No one is saying that all mergers are bad. Some companies create widgets that should be integrated into the larger corporate machinery rather than being forced to survive on their own. Some entrepreneurs are good at inventing things but have no idea what to do with their creations. The question is where to set the balance.

Antitrust advocates say we tried lax enforcement for decades and saw the results. “We ran the experiment of a permissive policy, and what we have is the emergence of these behemoths,” Kwoka said. Presumably there’s a point at which the crackdown could go too far, but given the continued dominance of the giants, we’re not there yet.

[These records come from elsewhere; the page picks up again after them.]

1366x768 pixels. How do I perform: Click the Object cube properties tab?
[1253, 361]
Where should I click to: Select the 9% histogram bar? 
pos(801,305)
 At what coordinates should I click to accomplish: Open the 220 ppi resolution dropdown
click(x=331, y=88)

A surprisingly diverse set of bedfellows agrees. Republican vice-presidential nominee J. D. Vance has praised Khan’s efforts, arguing that keeping Google in check will prevent it from stifling speech. A group of more than 700 Silicon Valley investors signed a letter endorsing Harris in July, and some VCs are promoting Khan’s agenda. Garry Tan, the CEO of the start-up incubator Y Combinator and an aggressive critic of San Francisco’s political left, has praised Khan as “fighting for innovation.” Last October, Tan was asked on X if there was a tension between supporting start-ups, on the one hand, and cracking down on mergers, on the other. “Ultimately even if you want an exit via M&A it’s better to have 5 companies competing to buy you rather than 1-2,” Tan replied. “Selling to monopolist with gun to your head is not the only fate.”

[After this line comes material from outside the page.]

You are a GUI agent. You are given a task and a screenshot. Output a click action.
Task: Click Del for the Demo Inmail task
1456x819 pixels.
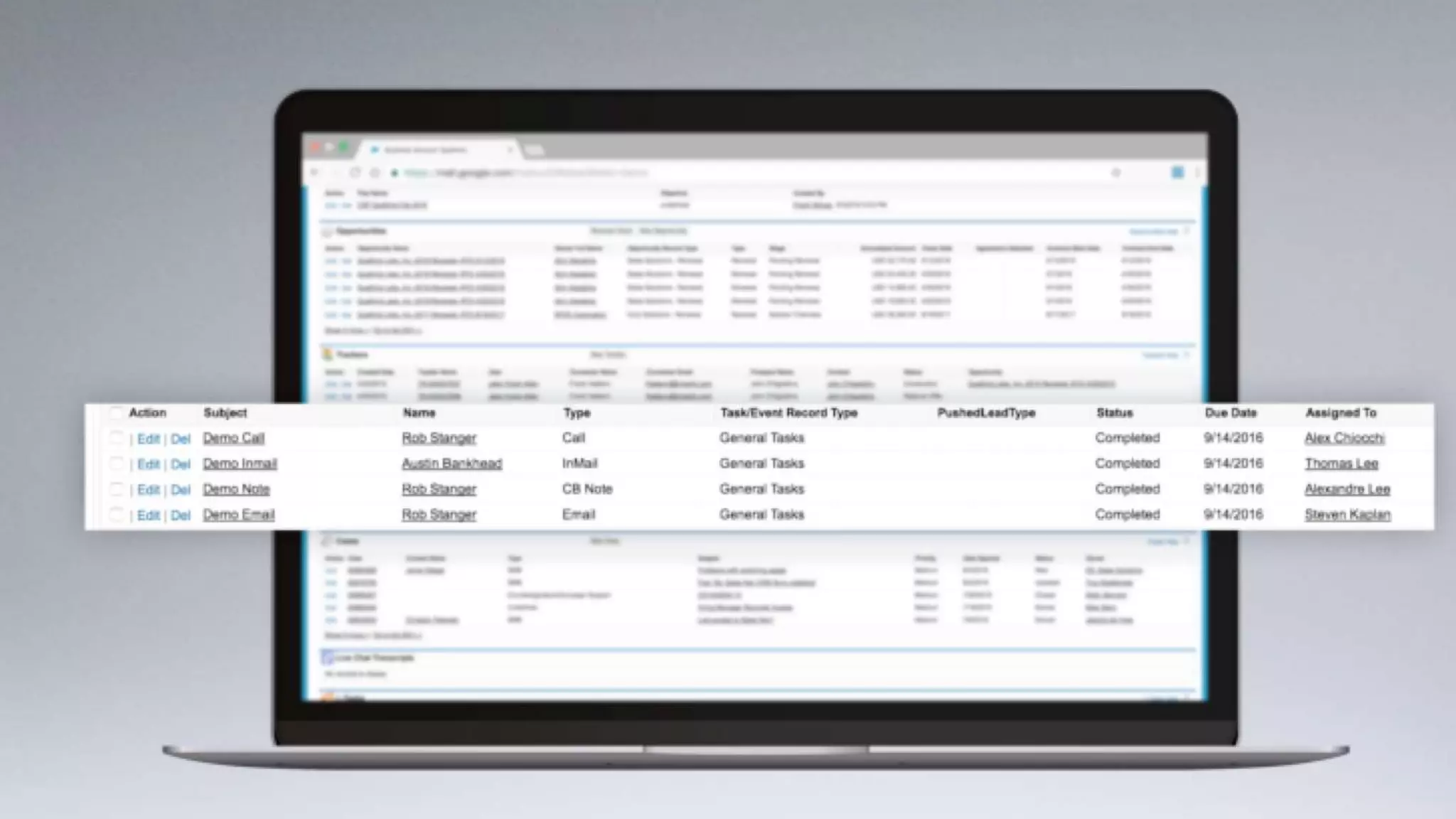[x=181, y=464]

Reid Hoffman is right that VC investment has helped many businesses get off the ground. Still, it’s worth asking whether the exit-via-acquisition model creates the most value for society. That model has become dominant for many reasons—IPOs have gotten more expensive, for one—but it could also reflect a kind of learned helplessness: If you can’t beat ’em, get acquired by ’em. Mark Lemley argues that this paradigm produces less ambitious start-ups. If your goal is to get bought by one of the Big Tech companies—or even if that’s just a likely outcome—you’re less inclined to challenge an incumbent. Any founder who starts a company with the explicit goal of getting acquired, Lemley said, “would much prefer to have no antitrust law. But if that’s what you’re doing, it’s not obvious that you’re benefiting the world at all.”